> **SUPPLIED RECORDS**

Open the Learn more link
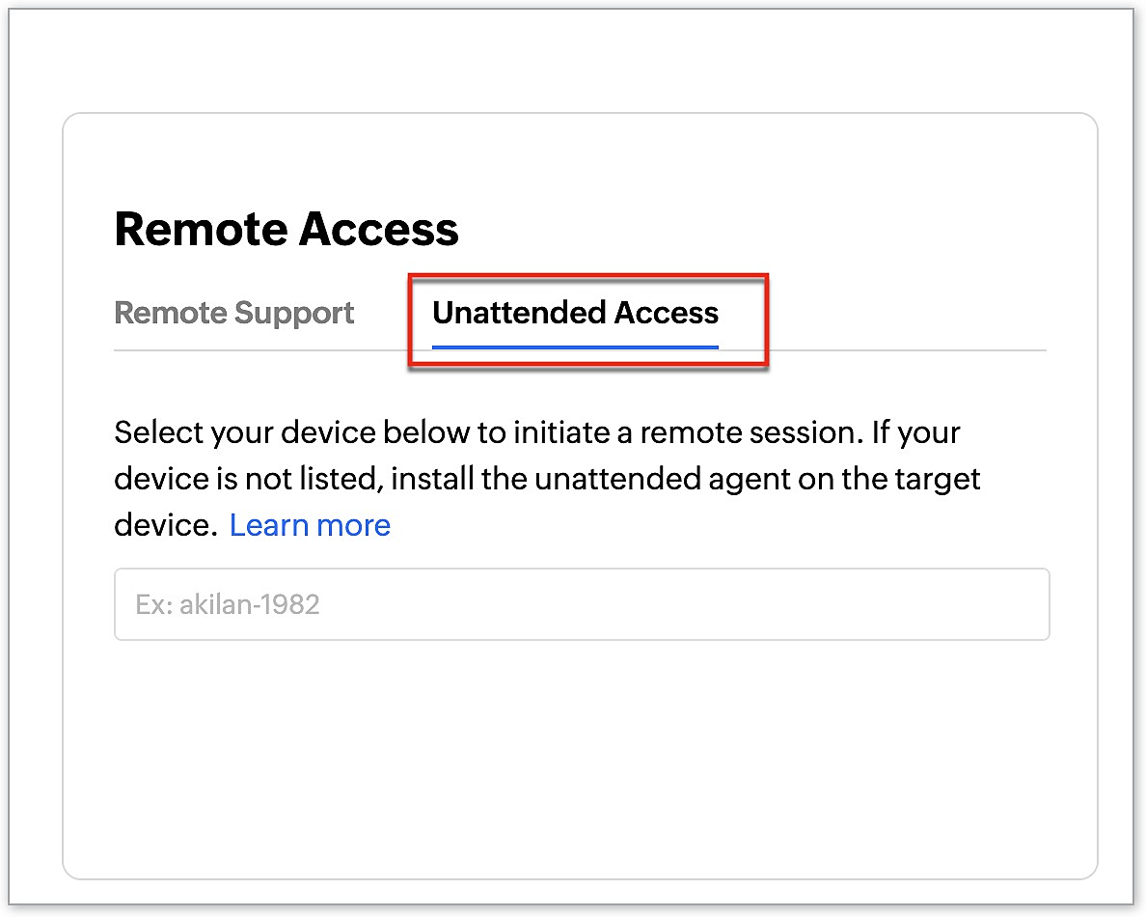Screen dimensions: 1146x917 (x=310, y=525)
--
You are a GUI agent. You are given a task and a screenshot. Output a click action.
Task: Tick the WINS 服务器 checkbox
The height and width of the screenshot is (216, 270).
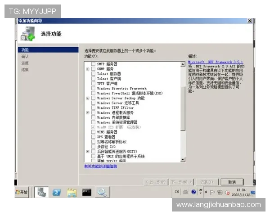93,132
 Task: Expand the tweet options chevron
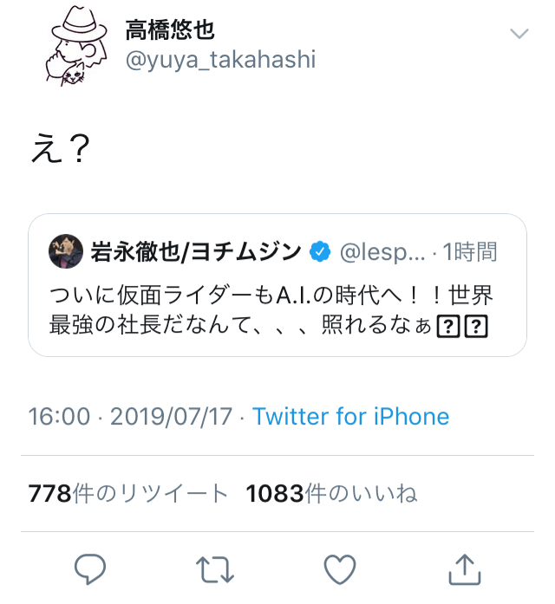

> **WHAT TO PRODUCE**
Lines from the one above containing "You are a GUI" down to the one containing "Task: Expand the tweet options chevron" should be transcribed exactly, with both ends kept and no pictures.

> **REPLY TO THE EXERCISE**
You are a GUI agent. You are given a task and a screenshot. Output a click action.
Task: Tick the WINS 服务器 checkbox
The height and width of the screenshot is (216, 270).
93,132
 Task: Expand the tweet options chevron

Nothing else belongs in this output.